Forget the debacle that was England’s World Cup campaign, Ireland believe that in landing Andy Farrell as their new defence coach, they have staged a coup in hiring a British & Irish Lions series winner.
The Irish Rugby Football Union (IRFU) was understandably “delighted” yesterday to reveal Farrell’s appointment as successor to Les Kiss, with the former Rugby League legend taking up the role in head coach Joe Schmidt’s backroom staff after the 2016 RBS 6 Nations Championship.
Farrell will join the Ireland coaching set-up, having been assistant coach with England from 2011 to 2015, a role which ended in World Cup failure for Stuart Lancaster’s squad when the hosts were eliminated at the pool stage, following calamitous defeats at Twickenham to Wales and Australia.
Farrell, along with Graham Rowntree and Mike Catt, followed Lancaster off the England payroll in December as the RFU wiped the slate clean, appointing Aussie Eddie Jones to lead the team to the 2019 World Cup in Japan.

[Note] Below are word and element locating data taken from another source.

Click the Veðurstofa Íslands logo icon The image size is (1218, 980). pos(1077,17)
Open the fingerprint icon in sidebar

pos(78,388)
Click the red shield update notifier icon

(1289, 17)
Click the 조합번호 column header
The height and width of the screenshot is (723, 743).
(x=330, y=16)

Yet, the 40-year-old Farrell, Wigan-born and a hometown hero in league, who represented Great Britain with distinction between 1993 and 2004, before switching codes to union and playing for Saracens and England, was not out of work for long. Furthermore, his IRFU contract will run until the next World Cup, which, arguably, makes him a candidate to succeed Schmidt should he not seek to extend his stay beyond his current deal, which expires in the summer of 2017.
Regardless of his future role, Farrell’s appointment as Ireland defence coach represents a major signing for the IRFU, with all those who worked under the Englishman on the 2013 series-winning Lions tour to Australia glowing in their praise.
Munster’s Keith Earls has not yet played in a Farrell-coached side, but, as a long-term room-mate of Paul O’Connell, he has heard at first hand of the new man’s capabilities and called the move an “incredible appointment”.
“Paulie had great praise for him,” said Earls. “Hopefully, I’ll get to work with him. It’s exciting, he’s a fella I admired as a Rugby League player and a Rugby Union player and as a coach and what he’s done with the Lions as well.
“He seems to have this persona and confidence about him that any team he works with seem to want to run through a wall for him.
“It’s probably going to be interesting the week of an England game, when he’s coaching against his son (fly-half Owen Farrell), but he’s a professional fella, he’ll go about his business and, hopefully, I’ll get a chance to work with him.”
Earls was one of 11 Munster players attending a short Ireland camp last Sunday and Monday, when Schmidt and forwards coach Simon Easterby took charge of defence sessions.
“The lads took the sessions on Monday. We thought Joe and Simon were going to do it themselves. They probably will for the Six Nations, but it’s an incredible appointment.”
Quoted in the official announcement from the IRFU, Schmidt said: “The quality of his delivery and breadth of his experience, as well as the positive impact he had when coaching a number of our senior players during the 2013 Lions tour, will add real value for us.”
Farrell added: “To have this opportunity to work with a very talented management and playing group really excites me. With a wealth of top-class experienced senior players and a fantastic crop of youngsters pushing hard the future is very positive for Irish rugby and I can’t wait to get started.”
Farrell will have to wait until this June’s three-Test tour of South Africa to get properly stuck into his three-year contract, but if the Lancastrian replicates his Lions tour approach — preaching “try-scoring defence”, “urgency and energy” — he is sure to make an instant impact.
“Fucking destroy and enjoy,” was a Farrell mantra to the 2013 Lions and in a team talk on the tour the two-time RFL Man of Steel award winner said: “We don’t see defence in isolation at all, we see defence as the start of our attack. On D, we cannot afford to allow our emotional energy to dip whatsoever. We are taking them to the hurt arena.”
It is the type of tough talking that players respond to and Farrell’s reputation has long caught the attention of fellow coaches, also.
“It’s a good appointment,” said Munster head coach Anthony Foley. “It’s good to have that quality in and around the squad. He’s come from a Rugby League background; when Wigan were a force, it was him and Shaun Edwards that were the driving force behind that from his late teenage years, so he’s done it all the way through and he got into coaching, came into union and excelled at that, too.
“He’ll have an opinion. He won’t come in there and go through the motions. He’s worked with Warren Gatland in the Lions and all the feedback from the players who have worked with him has been extremely positive.”